A quirk in the tax system means some parents could put away £36,000 in a year for a child, it has been revealed.

By taking advantage of certain tax breaks, parents could put away £36,000 in a single tax year and not pay any tax, if they have the cash available.

Here is how it works…

If a child has a Child Trust Fund (CTF) up to £9,000 a year can be paid into the account. The allowance for CTFs renews on the child’s birthday, not at the start of the tax year.

A parent could put away £18,000 into a CTF in one tax year, £9,000 before their birthday and £9,000 after their birthday.

The money can then be transferred into a Junior ISA, and a further £9,000 can also be deposited, which is the annual JISA allowance, resulting in £27,000 in the account.

It’s not possible to hold a CTF and a JISA at the same time, so the money will need to be transferred over into the JISA.

When the new tax year arrives, a further £9,000 can be put into the JISA, taking the total to £36,000.

‘Good move for wealthy families’

Laura Suter, head of personal finance at AJ Bell, who revealed the quirk, said: “The UK’s complicated tax system creates some great loopholes for savers, and this one means parents can save up to £36,000 into a tax-free savings account per child in as little as a few months.

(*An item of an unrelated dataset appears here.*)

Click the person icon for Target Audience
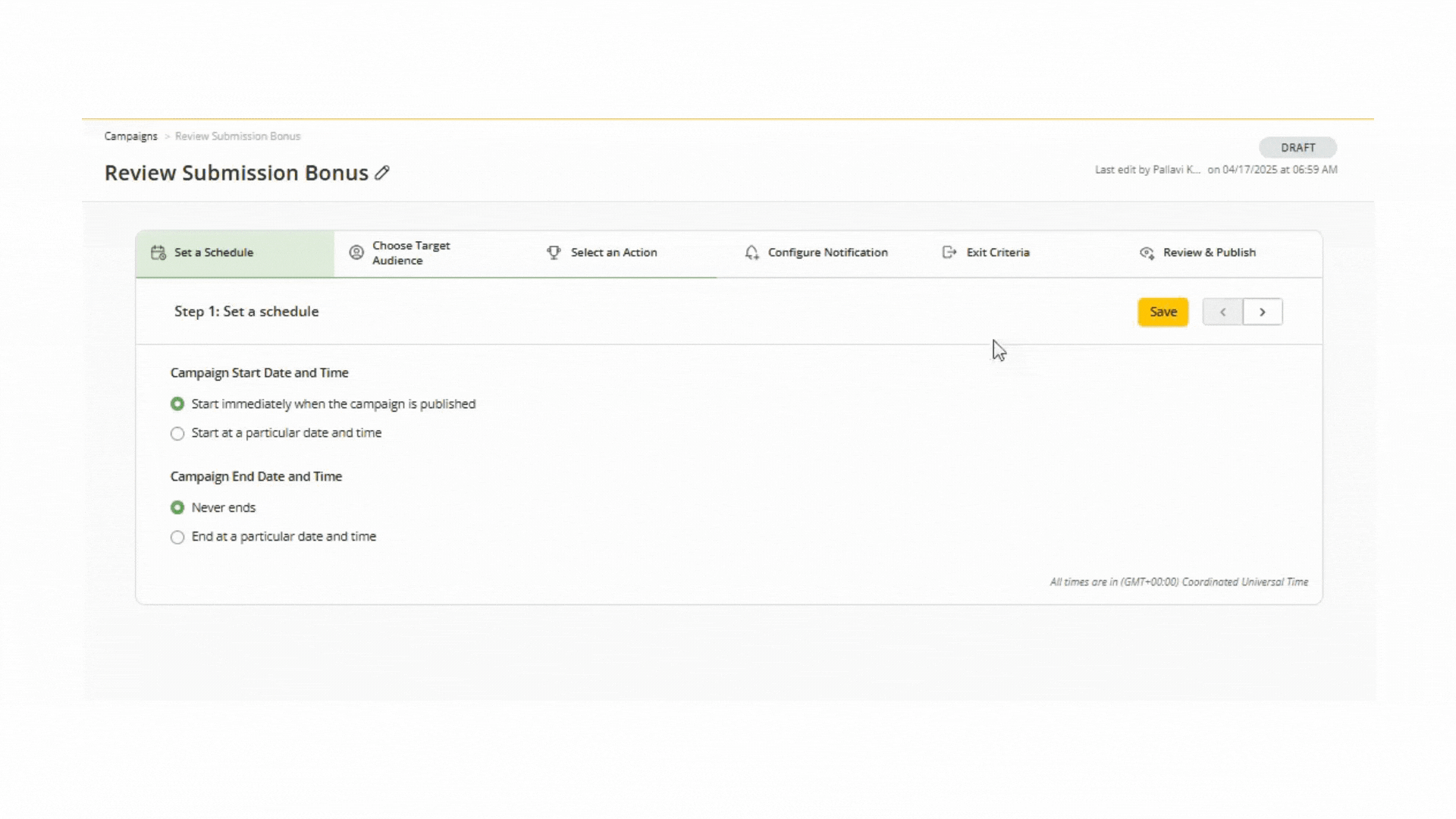This screenshot has height=819, width=1456. (x=356, y=253)
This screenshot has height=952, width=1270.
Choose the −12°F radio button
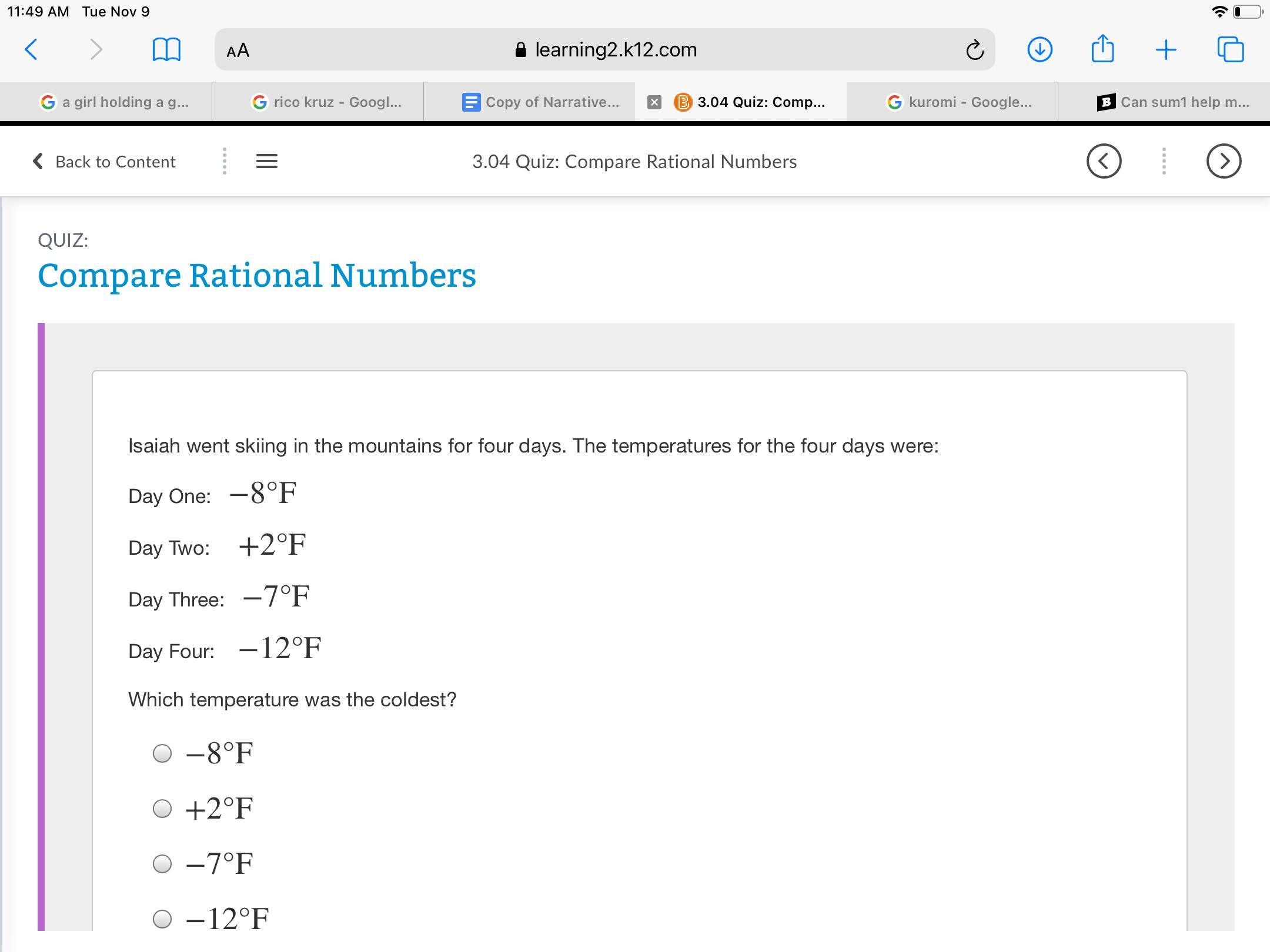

“Clearly it depends when the child’s birthday is as to how quickly you can funnel that £36,000 into the accounts. And it’s sad times for those children who are born just before tax year end, as their parents may not have enough time to make the second Child Trust Fund contribution, transfer the account to a Junior ISA and make the first Junior ISA contribution before the tax year end.

“But for anyone not born at the start of April it makes a pretty attractive wheeze. The other big caveat is that parents need to have £36,000 that they want to save for their children. But for wealthy families looking to do some tax planning, it’s a good move.”